As part of the United Nations Educational, Scientific and Cultural Organisation’s (UNESCO) long-running General History of Africa project, the UNESCO Women in Africa Series aims to highlight a selection of key women figures in African history through the use of information and communication technologies. The profiles cover women who have excelled in a variety of fields, from Njinga Mbandi’s resistance against colonialisation, to the environmental protection of Wangari Maathai. This particular profile discusses Funmilayo Ransome-Kuti and the Women’s Union of Abeokuta in Nigeria.

To begin, the publication introduces the series and the motivations behind it. UNESCO is committed to using education to address gender equality, and see the teaching of history as crucial in understanding and overcoming social problems. By emphasizing the education, academic careers and main achievements of these exceptional women, UNESCO seeks to highlight their legacy, and call for continued research on the role of women in African history.

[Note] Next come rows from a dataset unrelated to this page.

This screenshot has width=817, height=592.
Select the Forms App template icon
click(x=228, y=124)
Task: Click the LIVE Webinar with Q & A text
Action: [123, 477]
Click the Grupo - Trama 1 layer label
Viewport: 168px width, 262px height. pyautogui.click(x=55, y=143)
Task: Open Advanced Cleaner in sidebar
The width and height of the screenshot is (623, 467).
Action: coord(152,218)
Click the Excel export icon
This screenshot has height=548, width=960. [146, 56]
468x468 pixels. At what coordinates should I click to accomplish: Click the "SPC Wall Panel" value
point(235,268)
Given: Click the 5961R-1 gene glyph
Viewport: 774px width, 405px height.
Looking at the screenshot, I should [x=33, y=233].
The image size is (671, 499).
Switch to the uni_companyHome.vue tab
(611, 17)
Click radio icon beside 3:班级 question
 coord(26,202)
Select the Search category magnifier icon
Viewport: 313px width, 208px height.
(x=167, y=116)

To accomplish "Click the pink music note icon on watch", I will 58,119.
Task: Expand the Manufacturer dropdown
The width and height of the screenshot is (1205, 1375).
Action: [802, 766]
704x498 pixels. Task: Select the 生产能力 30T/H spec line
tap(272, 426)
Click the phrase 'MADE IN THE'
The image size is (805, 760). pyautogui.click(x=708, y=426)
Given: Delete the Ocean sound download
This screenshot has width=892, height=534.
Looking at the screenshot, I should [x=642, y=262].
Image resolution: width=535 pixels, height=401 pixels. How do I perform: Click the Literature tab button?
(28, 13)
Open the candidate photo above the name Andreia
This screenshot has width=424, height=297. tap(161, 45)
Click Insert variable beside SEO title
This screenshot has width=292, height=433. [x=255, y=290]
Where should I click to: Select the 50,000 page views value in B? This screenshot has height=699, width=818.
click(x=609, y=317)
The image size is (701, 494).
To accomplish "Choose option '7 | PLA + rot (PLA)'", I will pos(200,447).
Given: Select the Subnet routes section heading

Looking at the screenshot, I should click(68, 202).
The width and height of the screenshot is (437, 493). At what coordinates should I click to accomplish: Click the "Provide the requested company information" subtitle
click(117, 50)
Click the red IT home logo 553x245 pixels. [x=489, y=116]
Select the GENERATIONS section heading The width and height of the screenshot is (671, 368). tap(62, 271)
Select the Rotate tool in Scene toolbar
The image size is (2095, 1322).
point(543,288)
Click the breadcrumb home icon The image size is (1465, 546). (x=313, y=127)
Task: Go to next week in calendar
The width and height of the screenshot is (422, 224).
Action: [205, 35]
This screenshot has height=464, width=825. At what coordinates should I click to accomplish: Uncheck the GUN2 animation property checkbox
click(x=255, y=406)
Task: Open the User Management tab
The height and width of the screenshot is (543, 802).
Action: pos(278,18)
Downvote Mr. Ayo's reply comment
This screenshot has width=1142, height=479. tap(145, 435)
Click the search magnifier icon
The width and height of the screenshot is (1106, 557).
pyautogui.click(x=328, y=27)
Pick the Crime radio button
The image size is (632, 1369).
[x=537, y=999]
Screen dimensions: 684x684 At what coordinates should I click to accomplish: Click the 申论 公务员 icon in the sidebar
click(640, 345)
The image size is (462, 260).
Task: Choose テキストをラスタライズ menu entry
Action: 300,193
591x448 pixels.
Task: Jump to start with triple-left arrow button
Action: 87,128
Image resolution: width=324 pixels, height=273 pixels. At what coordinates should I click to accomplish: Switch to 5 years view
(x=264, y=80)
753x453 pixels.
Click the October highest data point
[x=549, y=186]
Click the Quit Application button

A brief biography is then given of Ransome-Kuti; born in 1900 in Abeokuta (present-day Ogun State), she was one of the first women to attend the local grammar school in 1914. After this, she traveled to England to attend the Wincham Hall School for Girls, but returned to Nigeria in 1922 where she became associated in some of the most important anti-colonial educational movements in West Africa. In 1944, she founded the Abeokuta Ladies’ Club (later, the Abeokuta Women’s Union), committed to defending women’s political, social and economic rights, which became one of the most important women’s movements of the twentieth century.

The founding and work of the Abeokuta women’s union is then told in comic book form, with beautiful illustrations accompanying the story of women caught between powerful groups: the colonial administration, and the native police forces implementing their powers and abusing their authority. Through the organising powers of Ransome-Kuti, and in the face of arrest, the women collectively and successfully demanded an end to confiscations of their goods. The comic goes on to discuss the activism of Ransome-Kuti, from protests against an unjust constitution while in London, to her tireless work on women’s rights across Nigeria, and the example set for the world by the Abeokuta women’s union.